Заслуга Филдинга состояла в том, что ему удалось связать идею индивидуального криминального прогресса с более широкой и актуальной общественной проблемой, касающейся разрушения политической структуры государства. Существование любого свободного государства было обусловлено циклами расцвета и упадка, свойственных равно природным и общественным явлениям. Подъем и падение государств были краеугольной темой неоклассической политической мысли. Бесспорными авторитетами в этом вопросе были Аристотель и Полибий, которые определили три разные формы разумного управления: монархия, аристократия и демократия. Каждая из этих форм, в случае упадка государства, имела тенденцию к стремительному переходу в извращенную противоположную форму: тирания, олигархия или анархия. В этих государствах власть закона будет заменена деспотичной волей или насилием. Единственным способом предотвращения этого было смешение всех трех форм правления, которые могут поддерживать друг друга в балансе, не допуская тенденции к доминированию каждой из них. Ключевыми историческими примерами смешанных политических форм были Рим и Спарта. Великобританию с ее конституционной монархией часто сравнивали с Римом, прошедшим путь от добродетельной республики до коррумпированной диктатуры с целью избежать подобных ошибок в своем развитии.
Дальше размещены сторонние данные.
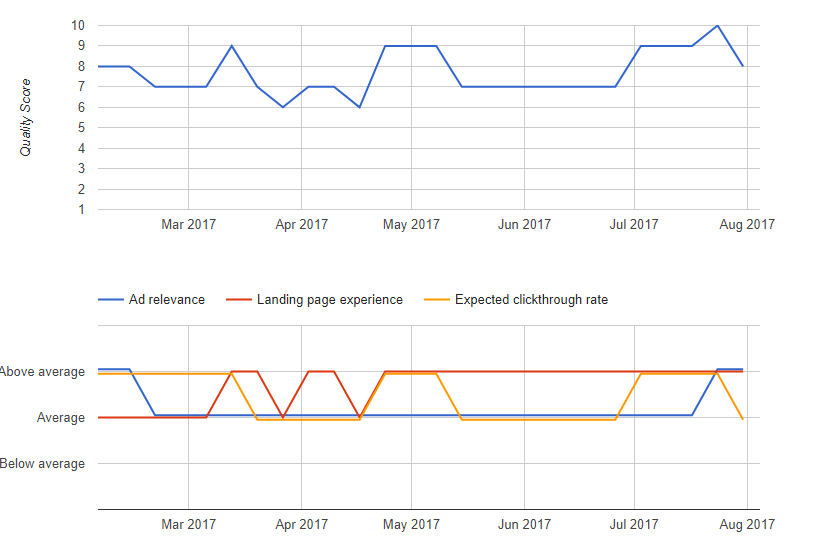Image resolution: width=828 pixels, height=555 pixels.
Task: Click the Above average axis label
Action: click(42, 372)
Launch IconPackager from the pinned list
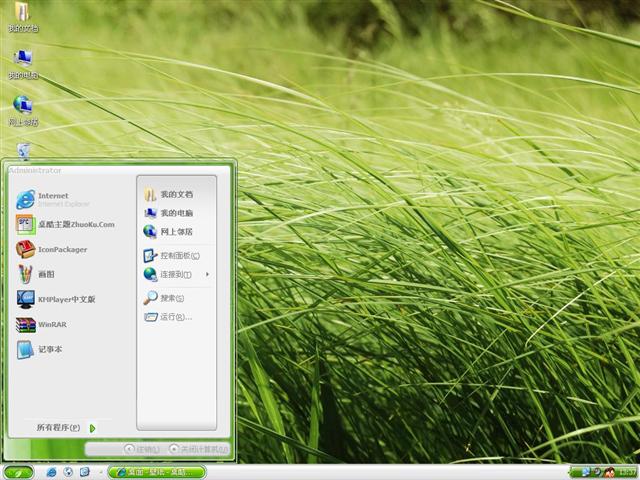The width and height of the screenshot is (640, 480). 61,249
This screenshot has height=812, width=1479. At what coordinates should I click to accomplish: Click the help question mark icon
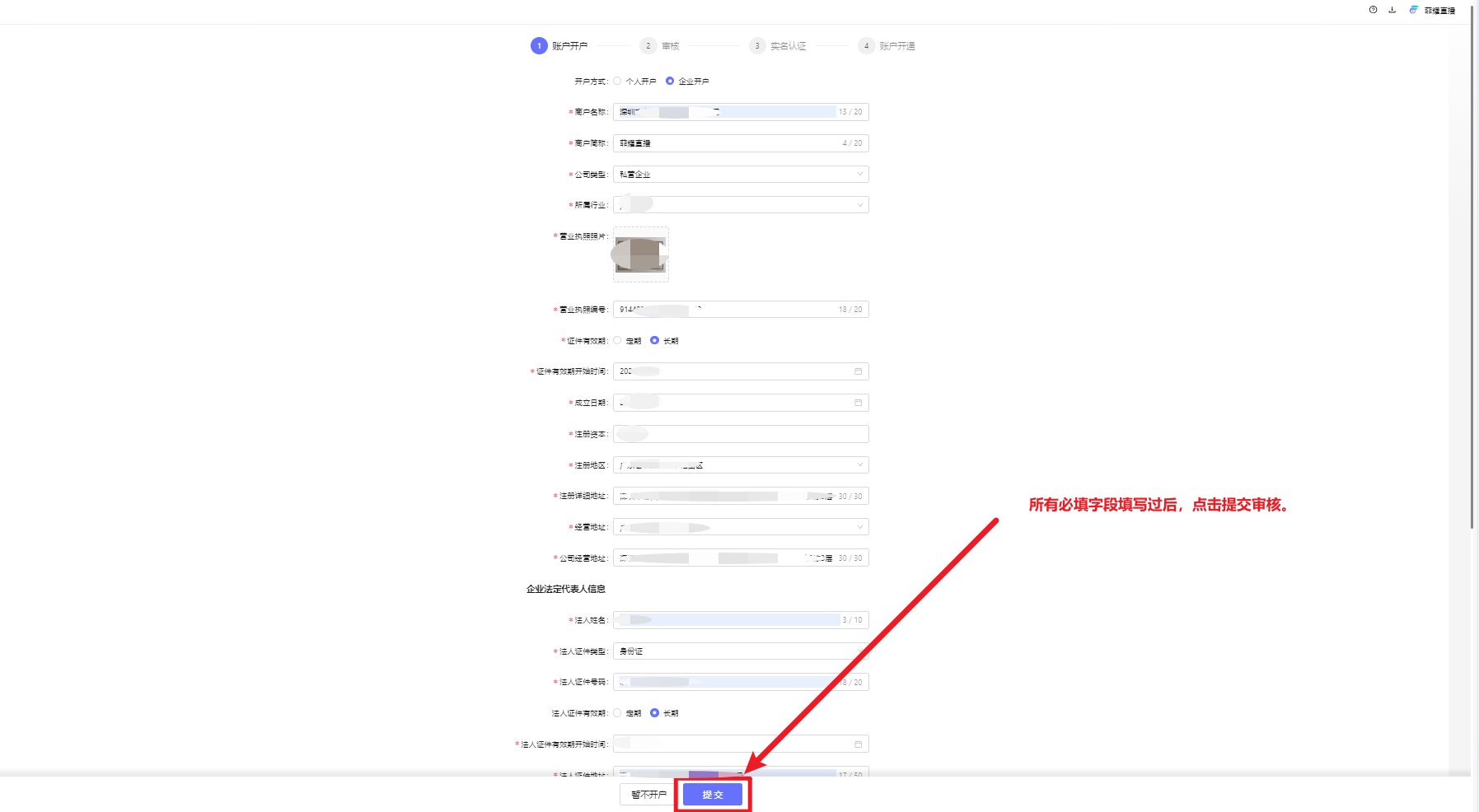(1373, 10)
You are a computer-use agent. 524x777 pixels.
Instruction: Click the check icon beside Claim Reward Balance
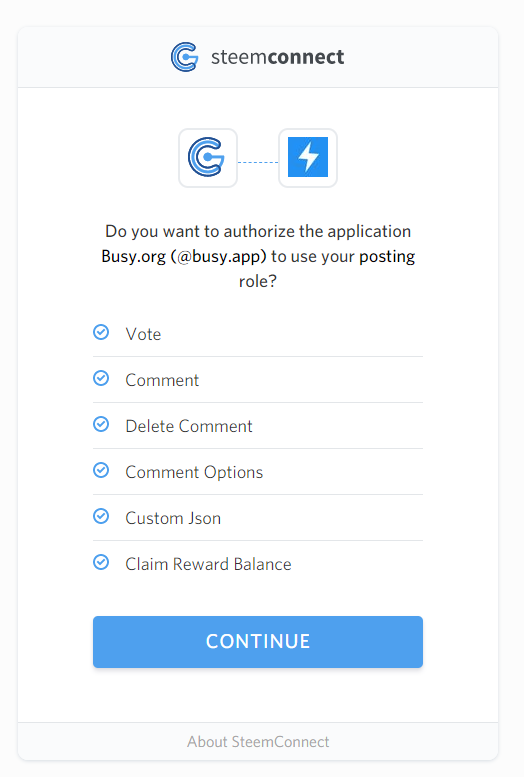tap(101, 562)
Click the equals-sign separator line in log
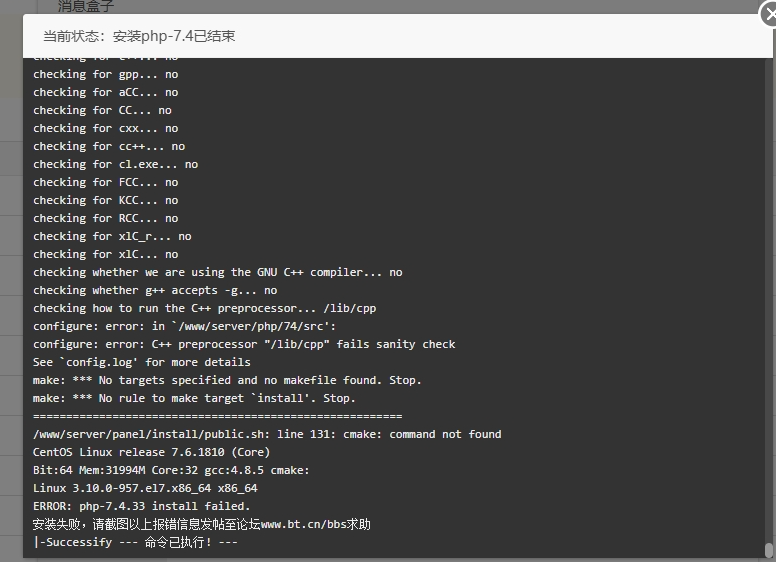The height and width of the screenshot is (562, 776). 218,416
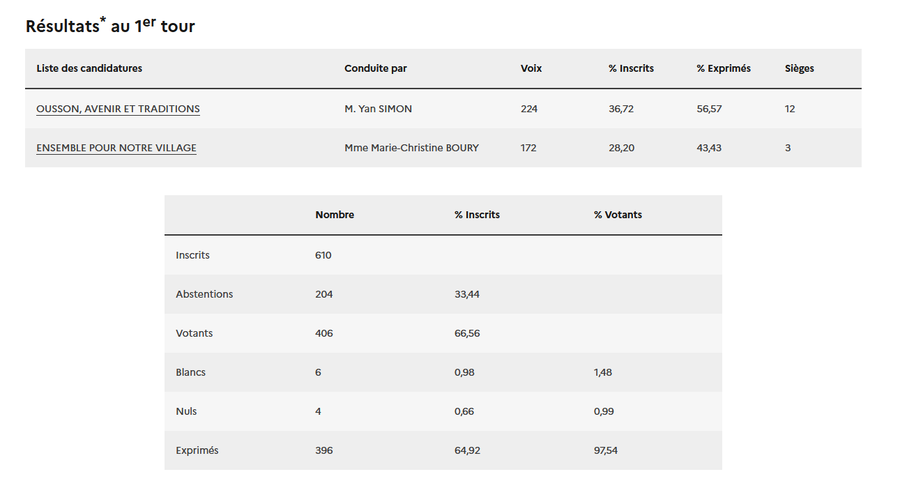Click the 'Sièges' column header
This screenshot has height=488, width=900.
tap(799, 69)

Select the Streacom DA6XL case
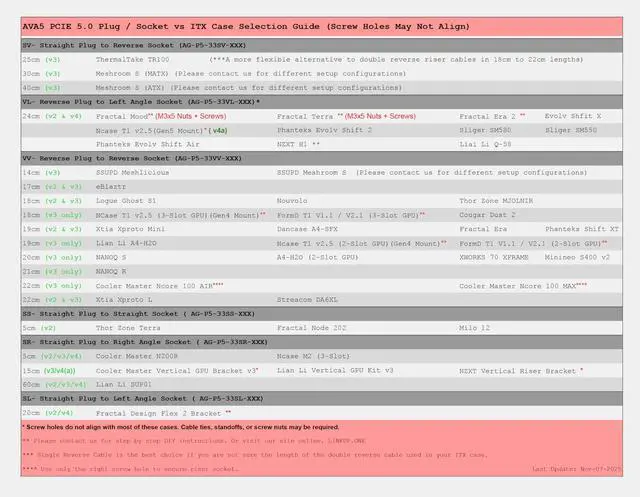310,299
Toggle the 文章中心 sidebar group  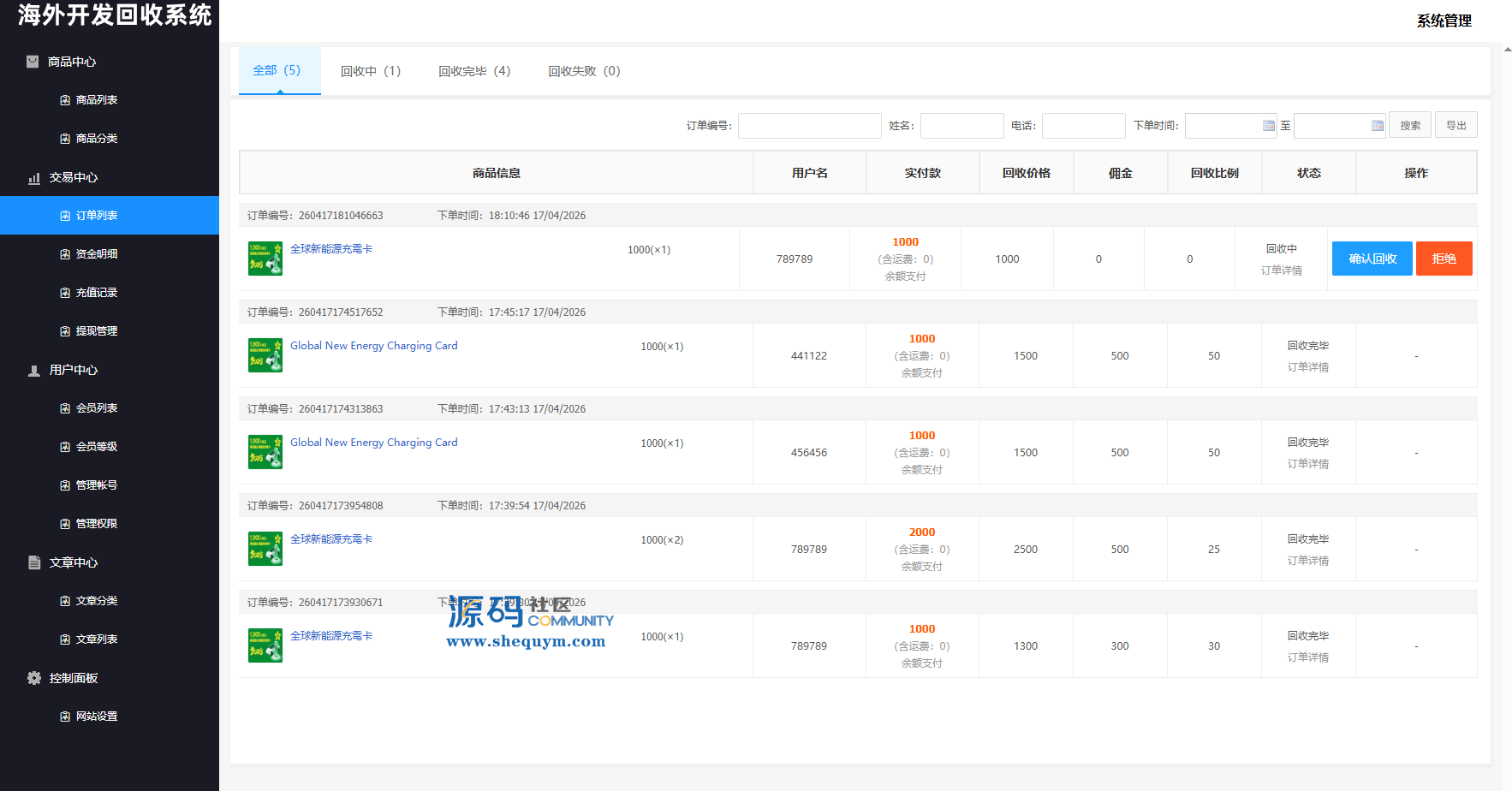point(74,562)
Представители правительственной оппозиции использовали эти сравнения в русле дискурса по поводу использования системы патронажа, создания регулярной армии или в качестве критики правящего класса за их расточительный образ жизни и пренебрежение общественным долгом. Напротив, Филдинг утверждал, что роскошь скорее была проблемой бедных, нежели богатых, приводя стройную систему аргументов в пользу того, что расширение правительством своих полномочий было не источником потенциальной коррупции, а, наоборот, защитой от нее. Пороки великих Филдинг считал в большей степени моральным, нежели политическим злом, поскольку они сдерживались принципом врождённой чести. Порок, однако, имеет свойство распространяться как болезнь от богатых к бедным, где он выходит из-под контроля и угрожает ослабить политическую систему. Чтобы сохранить конституцию, следовательно, необходимо упорядочить общество таким образом, чтобы не допустить рассеивание пороков по всему социальному организму путем интенсивного и всеобъемлющего регулирования общественной морали.
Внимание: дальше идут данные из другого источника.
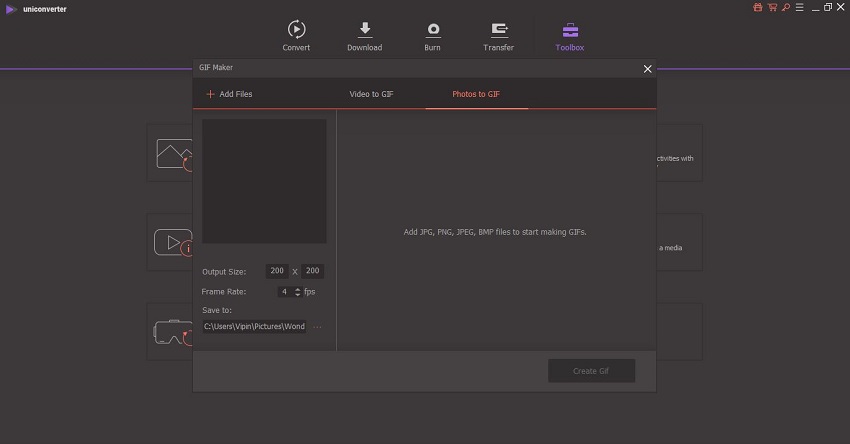Decrease frame rate with down arrow
850x444 pixels.
[x=298, y=295]
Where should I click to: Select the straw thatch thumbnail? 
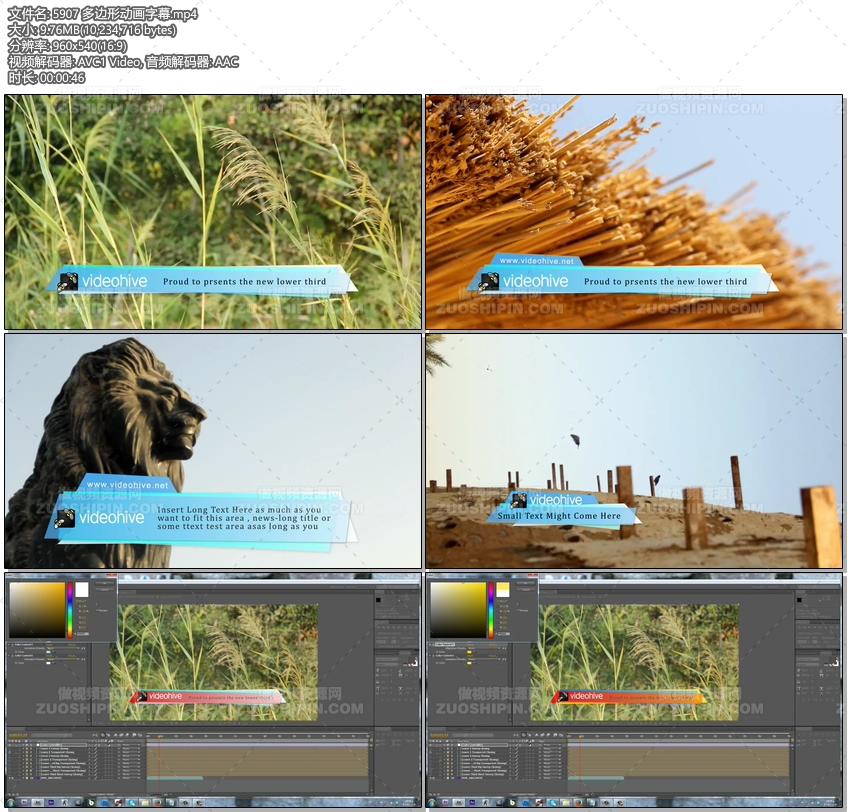point(634,212)
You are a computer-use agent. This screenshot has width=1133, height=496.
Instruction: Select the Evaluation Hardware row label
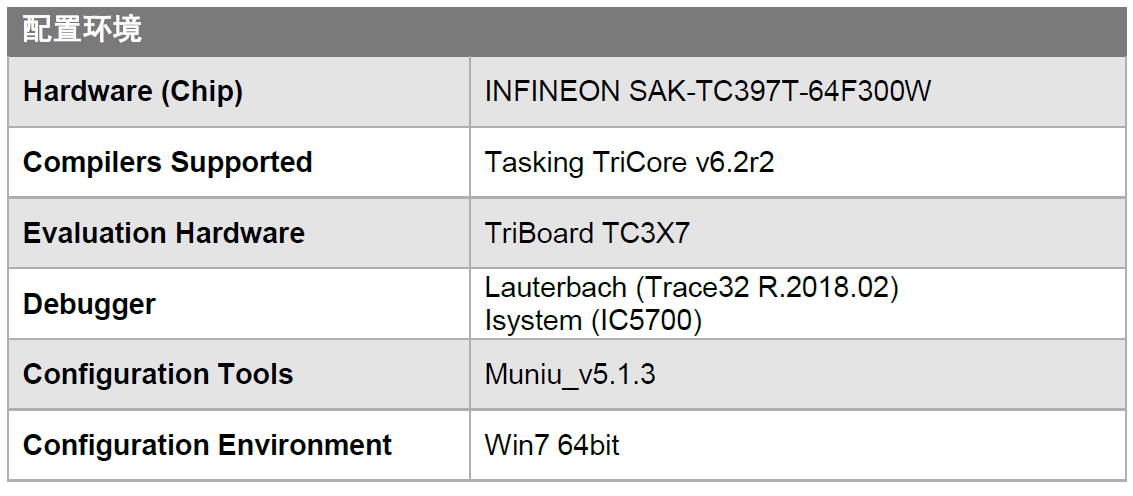tap(164, 234)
Чтобы доказать, что политики должны вмешиваться в проблемы преступности, Филдинг приводит многочисленные доказательства того, что распространение пороков и зла в низших сословиях угрожает дестабилизации конституции, которая, в свою очередь, являлась гарантом свободы. Концептуальной основой его аргументации было утверждение, что конституция не статична по своей природе, как многие могут представить, а наоборот, изменчива, как английский климат. Учитывая тот факт, что нравы и образ жизни населения были одной из частей конституции, следовательно, если они менялись, она (конституция) также подлежала изменениям, и здесь, так же как в физическом теле, болезнь в одной его части, немедленно влияла на состояние всего организма в целом.